Explain how companies use public relations to communicate with their publics. Public relations, the final mass communication tool described in this chapter, is an attempt to build good relations with the company’s various publics by obtaining favorable publicity, building up a good “corporate image,” and handling or heading off unfavorable rumors, stories, or events. The organization has a variety of tools at their disposal for accomplishing this feat. One of the overriding tasks of public relations is to control the exposure and relationship with the mass media. By focusing on consumer attitudes, awareness, and knowledge of the organization, the company is better prepared to succeed. Public relations have even been extended to the Internet and companies are beginning to explore ways to increase their effects on the newly emerging world of e-commerce.


A. Direct Marketing

a. Other Marketing Applications through Databases

Some of the important uses or advantages of using database market are as following:

  • Match profiles to cross-sell other products to customers
  • Modify marketing messages based on customer profiles
  • Reach out to customers to reinforce the purchase decision
  • Find new customers
  • Gain insight into who is purchasing products
  • Improve customer service

Beside uses database marketing also has some disadvantages like

  • Marketing databases can be costly and time consuming,
  • Databases need to be carefully planned
  • Consumer privacy issues.

b.
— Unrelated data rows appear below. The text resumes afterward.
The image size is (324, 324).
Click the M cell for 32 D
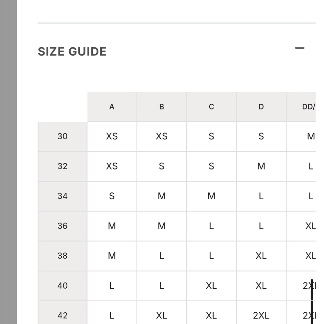click(x=261, y=166)
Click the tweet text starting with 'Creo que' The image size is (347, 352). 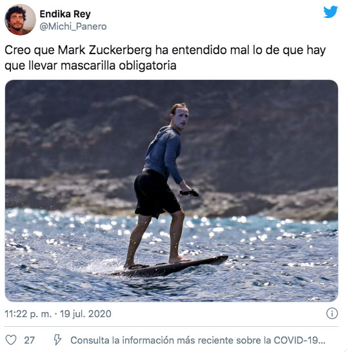tap(165, 57)
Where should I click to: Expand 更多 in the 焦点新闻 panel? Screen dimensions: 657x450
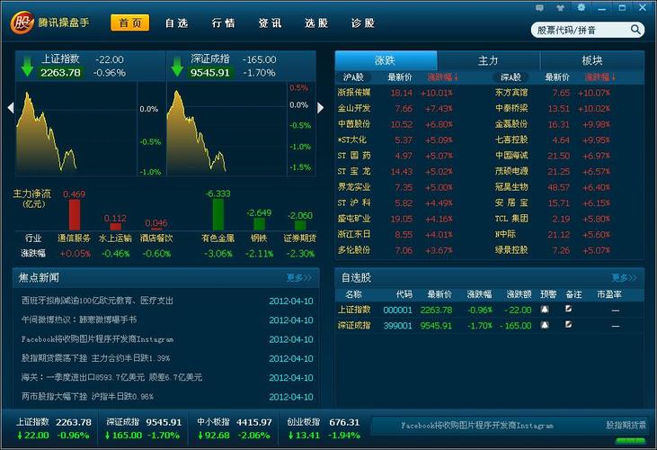point(299,278)
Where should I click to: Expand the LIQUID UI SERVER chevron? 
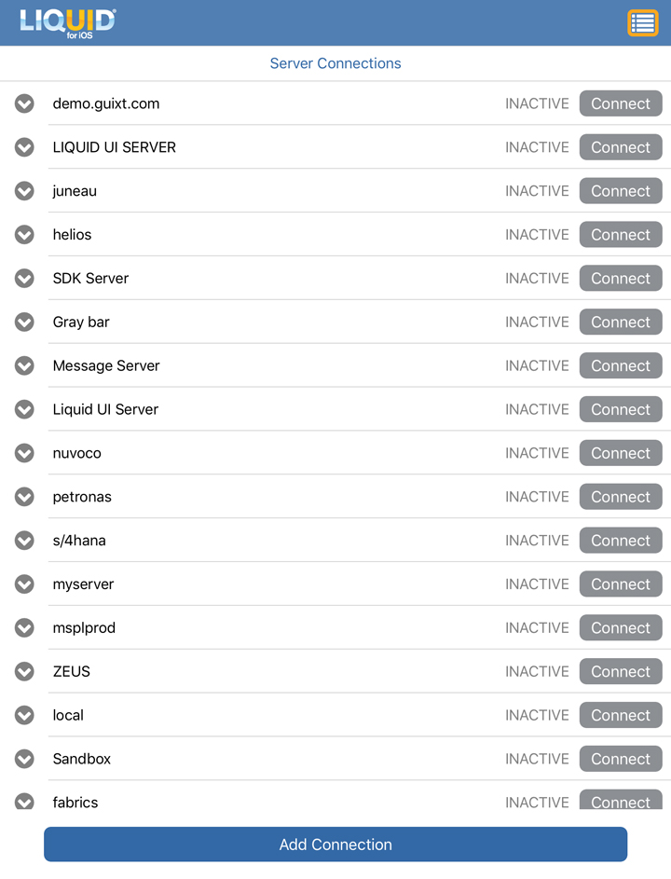(x=24, y=147)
Integrated Direct Marketing

Too often, a company’s individual direct marketing efforts are not well integrated with one another or with other elements in its marketing and promotional mixes. A more powerful approach is integrated direct marketing, which involves using multiple-vehicle, multiple-stage campaigns.

c. Public Policy and Ethical Issues in Direct Marketing

Direct marketers and their customers usually enjoy mutually rewarding relation-ships, however, occasionally, a darker side emerges. Irritation, unfairness, deception, and fraud are common complaints. Many consumers perceive that an innocent desire to become “close” to the customer really is an invasion of privacy (this is the toughest issues facing the industry).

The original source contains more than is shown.